Il Boccia era un tipo cosmico, ma non nel senso che era appassionato di astronomia, no, i suoi trip erano altri. Andava in estasi davanti ad una insalatiera piena di pasta al burro oppure mentre addentava una baguette preparata dalle sapienti mani di Alfredo, del bar davanti alla scuola, dove andavamo a fare ricreazione, un mega-panino con dentro di tutto: würstel, insalata russa e salsa verde. I trip del Boccia sfidavano la sorte, non si accontentava di sfondarsi di canne, ma correvano voci che si fumasse anche i bacchetti di incenso. Il Boccia lo conoscete già, era il nostro riferimento per la musica, andava di prog e di jazz. Cosmico.
Quindi Sun Ra in primis, Don Cherry, Pharoah Sanders e tutto quanto odorava di psichedelico.
L’istinto vorrebbe che oggi il Boccia se ne stia spaparanzato su di una amaca, con un trombino tra le dita ad ascoltarsi il nuovo disco di Chip Wickham, “Shamal Wind”, perso dentro le note del flautista e sassofonista britannico.
In piazza dal 1990, Chip Wickham ha pubblicato solo due album da solista, questo è il secondo, registrato a Madrid nel 2017 e uscito da poco per l’etichetta spagnola Lovemonk, avendo preferito scrivere e collaborare nonché esibirsi dal vivo con artisti del calibro di Roy Ayers, i Lack of Afro, The New Mastersounds più altri che se vi va vi andrete a cercare (lo sapete che odio le liste della spesa, ok?).

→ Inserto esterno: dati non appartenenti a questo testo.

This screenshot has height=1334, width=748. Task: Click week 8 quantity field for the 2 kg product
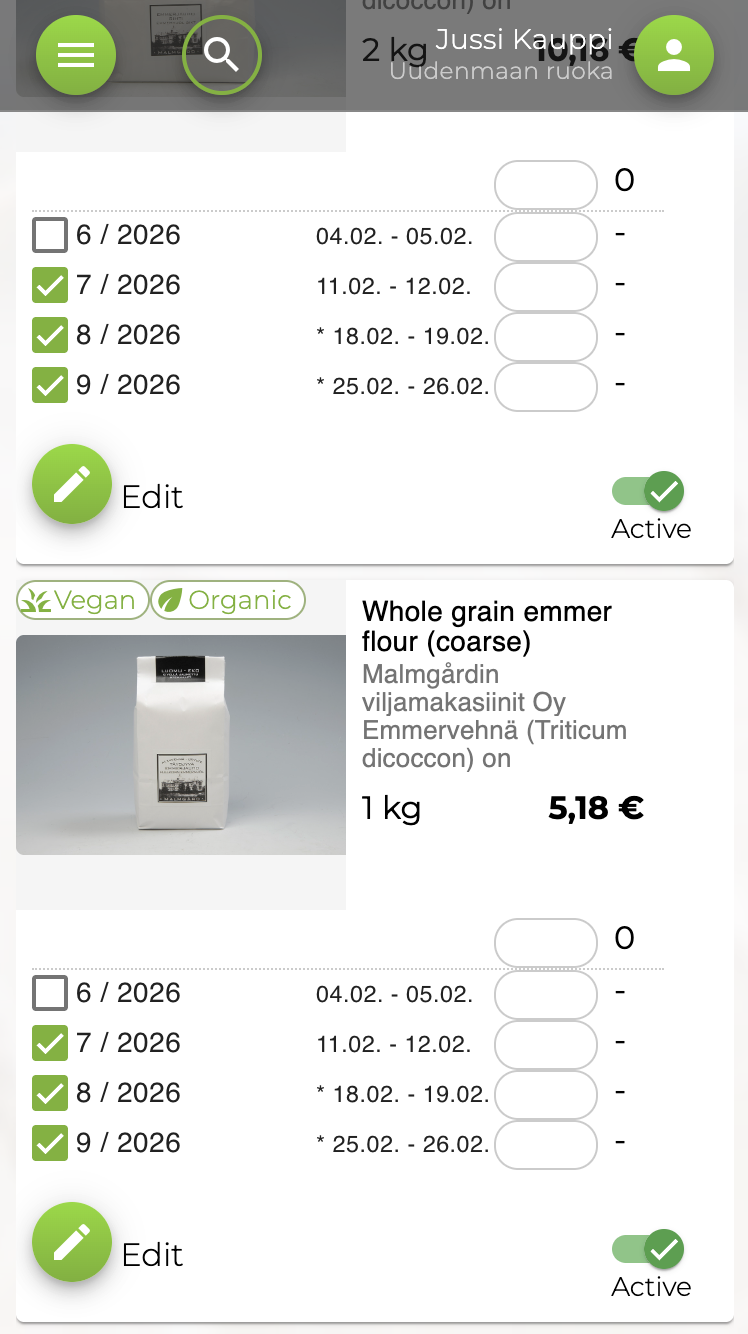click(x=546, y=337)
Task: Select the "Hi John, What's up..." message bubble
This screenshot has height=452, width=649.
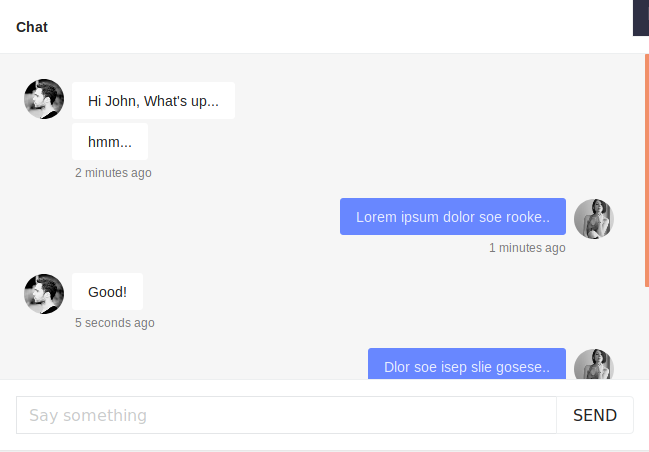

Così come il Boccia, tra un ascolto di Yuseef Latif e Art Blakey, prese coscienza di sé e di classe (tutte scuse per bigiare a scuola) anche il nostro Chip è stato ispirato da quelle leggende, cosa che si evince appunto già dal primo brano in scaletta, title track dell’album, tutta piena di cosmicità e percussioni arabeggianti, che evocano deserti e calure asfissianti.
La successiva “Snake Eyes” è jazz modale, quelle note martellate sul piano sono McCoy Tyner allo stato puro e il flauto di Wickham è memore della lezione di Coltrane. Libertà espressiva e rispetto per la storia del jazz.
La musica latin che così bene aveva impressionato nel precedente lavoro di Wickham, “La Sombra”, ritorna prepotente in “Soho Strut”, brano funkeggiante in salsa fusion, dove appunto le percussioni e il piano rimandano a suggestioni latine, così come l’incalzante “Barrio 71”, pezzone in stile afro dove le vigorose note al piano di Phil Wilkinson gareggiano con il sax baritono di Wickham ed il vibrafono di Ton Risco, un brano che farebbe la gioia di tutti i dj non asserviti alle mode.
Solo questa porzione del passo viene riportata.